Vanachter mijn laptop denk ik ineens aan mijn vader . Hij is al zó lang ‘wijlen’ . Hoe zou ’t nou met ‘m gaan in dat verre hiernamaals? Jammer dat ik ’t hem niet gewoon kan vragen.
Plots klinkt z’n stemgeluid in m’n hoofd: “Zeg, Jans, we kunnen e-mailen hoor!”
Dat “Jans” typeert mijn vader. Maar het fenomeen e-mail heeft hij niet meer meegemaakt. Wat bedoelt hij daarmee?
- Letterlijk: Schrijf me een berichtje, verzend ’t (adres?) en wacht af?

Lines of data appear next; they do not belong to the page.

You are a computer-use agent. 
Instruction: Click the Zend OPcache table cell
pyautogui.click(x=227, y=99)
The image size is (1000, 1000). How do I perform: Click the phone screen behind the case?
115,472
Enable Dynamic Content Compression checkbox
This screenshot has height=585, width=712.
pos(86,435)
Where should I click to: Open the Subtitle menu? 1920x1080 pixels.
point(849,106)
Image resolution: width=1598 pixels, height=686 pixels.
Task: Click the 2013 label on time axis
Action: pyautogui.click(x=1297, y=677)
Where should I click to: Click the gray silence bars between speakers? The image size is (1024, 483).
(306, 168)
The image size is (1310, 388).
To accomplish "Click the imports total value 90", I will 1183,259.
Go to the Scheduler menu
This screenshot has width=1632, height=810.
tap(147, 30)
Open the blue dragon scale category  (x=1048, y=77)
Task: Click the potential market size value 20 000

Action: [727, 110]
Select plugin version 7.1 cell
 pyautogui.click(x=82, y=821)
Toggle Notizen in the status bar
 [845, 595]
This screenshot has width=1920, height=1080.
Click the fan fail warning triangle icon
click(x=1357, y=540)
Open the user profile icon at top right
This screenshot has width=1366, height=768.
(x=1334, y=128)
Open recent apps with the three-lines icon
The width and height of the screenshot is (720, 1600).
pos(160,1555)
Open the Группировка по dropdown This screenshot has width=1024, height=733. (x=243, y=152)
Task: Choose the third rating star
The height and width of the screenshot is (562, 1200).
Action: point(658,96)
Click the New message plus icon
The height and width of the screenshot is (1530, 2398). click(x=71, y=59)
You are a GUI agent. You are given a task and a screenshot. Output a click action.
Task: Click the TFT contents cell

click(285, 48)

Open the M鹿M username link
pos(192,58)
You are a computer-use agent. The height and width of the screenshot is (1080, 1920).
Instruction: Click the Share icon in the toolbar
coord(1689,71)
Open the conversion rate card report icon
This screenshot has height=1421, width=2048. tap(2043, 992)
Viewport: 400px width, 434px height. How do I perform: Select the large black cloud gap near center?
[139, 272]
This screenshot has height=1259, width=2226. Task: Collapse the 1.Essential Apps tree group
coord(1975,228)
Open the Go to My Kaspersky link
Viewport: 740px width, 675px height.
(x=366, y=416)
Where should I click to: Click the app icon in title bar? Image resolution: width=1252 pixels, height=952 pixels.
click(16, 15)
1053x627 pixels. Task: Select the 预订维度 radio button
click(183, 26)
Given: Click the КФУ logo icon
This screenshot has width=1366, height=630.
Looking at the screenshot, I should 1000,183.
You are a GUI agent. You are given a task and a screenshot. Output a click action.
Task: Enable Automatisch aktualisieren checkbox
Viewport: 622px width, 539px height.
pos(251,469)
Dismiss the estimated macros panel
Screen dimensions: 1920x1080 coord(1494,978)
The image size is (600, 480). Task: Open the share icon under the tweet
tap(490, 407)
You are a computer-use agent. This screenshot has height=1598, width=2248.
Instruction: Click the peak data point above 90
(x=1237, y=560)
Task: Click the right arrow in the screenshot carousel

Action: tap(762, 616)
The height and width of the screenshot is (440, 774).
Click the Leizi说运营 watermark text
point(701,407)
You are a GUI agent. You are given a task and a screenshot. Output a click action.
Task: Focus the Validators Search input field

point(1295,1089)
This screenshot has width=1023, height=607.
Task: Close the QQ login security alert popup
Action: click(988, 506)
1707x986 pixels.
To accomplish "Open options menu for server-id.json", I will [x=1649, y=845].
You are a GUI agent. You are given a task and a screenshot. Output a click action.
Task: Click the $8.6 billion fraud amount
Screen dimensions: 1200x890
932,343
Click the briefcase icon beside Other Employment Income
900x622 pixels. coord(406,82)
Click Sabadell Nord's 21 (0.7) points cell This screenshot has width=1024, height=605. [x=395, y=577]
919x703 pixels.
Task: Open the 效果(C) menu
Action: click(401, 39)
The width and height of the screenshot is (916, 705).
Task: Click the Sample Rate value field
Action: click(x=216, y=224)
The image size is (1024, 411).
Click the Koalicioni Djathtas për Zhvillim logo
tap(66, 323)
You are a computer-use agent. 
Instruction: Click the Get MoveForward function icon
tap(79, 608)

- Figuurlijk: Mailen gaat in binaire taal door de digitale dimensie, dan kan ook met gedachtes en de hemel?
- Of opvoedkundig: “Je bent vindingrijk genoeg, je vindt wel een manier om met me te praten”?
Pff, raadselachtig. Misschien is de kern van mijn vaders flitsberichtje dat ik het te ingewikkeld maak, dat de communicatie met hem makkelijker gaat dan ik denk. Of het contact er wel is maar ik eraan voorbij ga.
Later die dag bij de kapper sla ik zomaar een tijdschrift open op een willekeurige pagina. Daar staat in vette letters:
“Telepathie is een vorm van e-mailen via gedachtes” .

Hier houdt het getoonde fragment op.